Maybe it’s the thrill of fear or the death-defying sense of danger. Maybe it’s the stunning landscape that takes the breath away.

Either way, whether its Iceland’s Landmannalaugar, South Africa’s Lion’s Head or the Tiger’s Nest in Bhutan, people get a thrill out of being up high up and surrounded by stupendous natural beauty.

Fortunately, there’s a magical spot much closer to home that should give the hairs on the back of your neck a lift. Located in Monongalia and Preston Counties of West Virginia near the Pennsylvania and Maryland border, Coopers Rock juts out over the Cheat River Valley with the same in-your face majesty as Uluru — Ayers Rock — in the Australian Outback.

I bonded with the massive sandstone outcrop at an early age, and it became a frequent and favorite family outing. As a boy of seven, I was fascinated by the solid rock hovering precipitously over the steep valley below with only a sturdy wooden railing to keep me from tumbling over.
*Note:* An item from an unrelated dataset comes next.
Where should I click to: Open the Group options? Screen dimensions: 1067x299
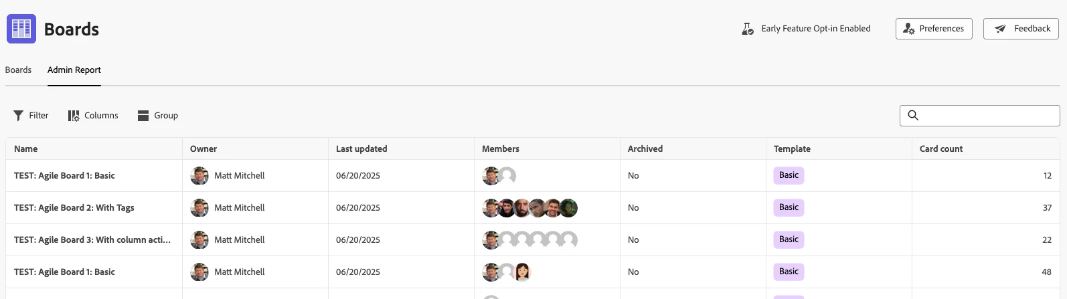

I liked to peer down to the river’s edge, then up the other side of the mountain. The binocular apparatus mounted at the edge of the rock gave me a closer look. Drop a quarter in the slot and enjoy a three-state vista.

Later, we made additional forays to astonish an aunt visiting from Brooklyn and amaze a younger generation of visiting nephews. At no time, however, did I realize my goal of hiking to the bottom — although I once took the short and easy trail that wraps around the face of the rock.

Early in June, I made my latest return vowing to explore what had been for me uncharted territory, namely Raven Rock. Of course, my pilgrimage started at the main overlook, followed by a stop at the nearby Overlook Trading Post to pick up a hiking trail map and some bottled water.

A short drive away, I stopped at what I thought was the entrance to Raven Rock Trail, but I ended up at a popular rock-climbing wall instead where I met an instructor from Seneca Rocks geared up and trying to teach a novice the ropes, so to speak.

After a quick inquiry, I got directions to my goal, which was a little more than quarter mile down the road.

I grew a little leery about my hike when I saw the unusual rattlesnake warning signs along the road. Thinking ahead, I brought along my walking stick — intending to pound it on the ground to give any sunning snakes a head’s up. After all, supposedly they’re more afraid of you than you are of them, although how anyone would ever figure this out is beyond me.

Decked out in my tennis shoes, I started out with my photographer in tow. The path was largely downhill and rocky with dirt in between. The rocks were small and embedded in the soil and made me wish I’d worn hiking boots instead. I tried to avoid stepping on the stones for fear of turning an ankle, and I looked on in envy as a number of joggers wearing similar tennis shoes went whizzing by without a care in the world.

The scenery along the way was captivating. Here and there, late blooming mountain laurel added floral interest, but mosquitoes buzzed me here and there, making me wish I’d brought along my insect spray.

When I reached the sound of a small waterfall, a fellow hiker told to make a turn to the right, then uphill to Raven Rock overlook, just a few hundred yards away.

Bill, my photographer, beat me to the site by a minute or so. When I arrived he said he’d just seen a big hawk perched on a nearby rock that flew off as soon as it saw him. I was thrilled to catch a pair of turkey buzzards making their wavering soars through the air below.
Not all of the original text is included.